## TRY IT
Records follow. Pull out every line that contains "computer".

DATA TO EXAMINE below:

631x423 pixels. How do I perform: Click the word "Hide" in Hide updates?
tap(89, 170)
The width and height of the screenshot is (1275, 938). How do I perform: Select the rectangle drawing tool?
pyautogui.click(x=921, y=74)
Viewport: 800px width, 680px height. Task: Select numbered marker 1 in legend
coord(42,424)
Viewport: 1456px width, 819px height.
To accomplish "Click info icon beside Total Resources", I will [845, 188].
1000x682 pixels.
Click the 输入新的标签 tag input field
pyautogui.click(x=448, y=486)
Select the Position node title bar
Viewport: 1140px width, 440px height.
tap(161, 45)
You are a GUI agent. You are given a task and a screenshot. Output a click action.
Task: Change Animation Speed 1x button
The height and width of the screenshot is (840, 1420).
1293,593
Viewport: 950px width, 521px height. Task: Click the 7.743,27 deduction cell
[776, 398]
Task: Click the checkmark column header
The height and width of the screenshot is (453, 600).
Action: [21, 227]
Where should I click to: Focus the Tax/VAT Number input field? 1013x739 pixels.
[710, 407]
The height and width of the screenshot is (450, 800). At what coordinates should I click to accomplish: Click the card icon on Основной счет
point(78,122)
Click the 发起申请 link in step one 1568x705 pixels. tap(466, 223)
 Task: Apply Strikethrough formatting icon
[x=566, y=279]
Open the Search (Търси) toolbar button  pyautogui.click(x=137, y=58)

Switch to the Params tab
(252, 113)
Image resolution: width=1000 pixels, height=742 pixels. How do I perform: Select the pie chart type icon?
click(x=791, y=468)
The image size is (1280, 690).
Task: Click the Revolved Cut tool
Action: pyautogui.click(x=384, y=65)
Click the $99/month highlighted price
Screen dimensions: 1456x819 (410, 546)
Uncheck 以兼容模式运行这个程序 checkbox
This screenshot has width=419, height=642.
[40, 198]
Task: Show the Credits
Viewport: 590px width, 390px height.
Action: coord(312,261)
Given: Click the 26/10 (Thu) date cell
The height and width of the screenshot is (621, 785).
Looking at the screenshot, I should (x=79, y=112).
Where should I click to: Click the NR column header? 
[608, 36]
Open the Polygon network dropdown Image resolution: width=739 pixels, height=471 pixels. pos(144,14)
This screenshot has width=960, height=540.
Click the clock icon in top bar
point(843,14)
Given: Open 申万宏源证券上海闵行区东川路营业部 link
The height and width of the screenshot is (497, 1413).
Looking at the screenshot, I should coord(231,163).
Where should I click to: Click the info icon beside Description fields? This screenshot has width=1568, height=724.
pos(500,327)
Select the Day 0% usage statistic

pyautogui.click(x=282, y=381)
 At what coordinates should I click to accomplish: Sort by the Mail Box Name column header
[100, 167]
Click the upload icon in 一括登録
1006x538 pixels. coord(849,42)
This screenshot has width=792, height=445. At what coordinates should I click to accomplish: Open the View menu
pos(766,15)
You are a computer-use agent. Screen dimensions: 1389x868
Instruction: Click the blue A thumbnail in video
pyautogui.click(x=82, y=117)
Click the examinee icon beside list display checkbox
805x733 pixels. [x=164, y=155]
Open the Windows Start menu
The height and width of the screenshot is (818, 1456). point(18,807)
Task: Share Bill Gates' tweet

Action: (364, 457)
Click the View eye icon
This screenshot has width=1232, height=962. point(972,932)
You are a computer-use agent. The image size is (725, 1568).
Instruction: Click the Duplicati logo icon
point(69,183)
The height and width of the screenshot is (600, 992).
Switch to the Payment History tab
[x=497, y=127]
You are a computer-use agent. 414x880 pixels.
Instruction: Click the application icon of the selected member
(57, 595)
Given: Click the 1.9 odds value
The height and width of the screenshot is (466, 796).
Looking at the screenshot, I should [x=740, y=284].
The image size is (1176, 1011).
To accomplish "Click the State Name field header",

End of DATA TO EXAMINE.

## ANSWER TO THIS TASK
You are a computer-use agent. Screen dimensions: 1389x868
You are a computer-use agent. The image size is (725, 1568).
You are a computer-use agent. 414x880 pixels.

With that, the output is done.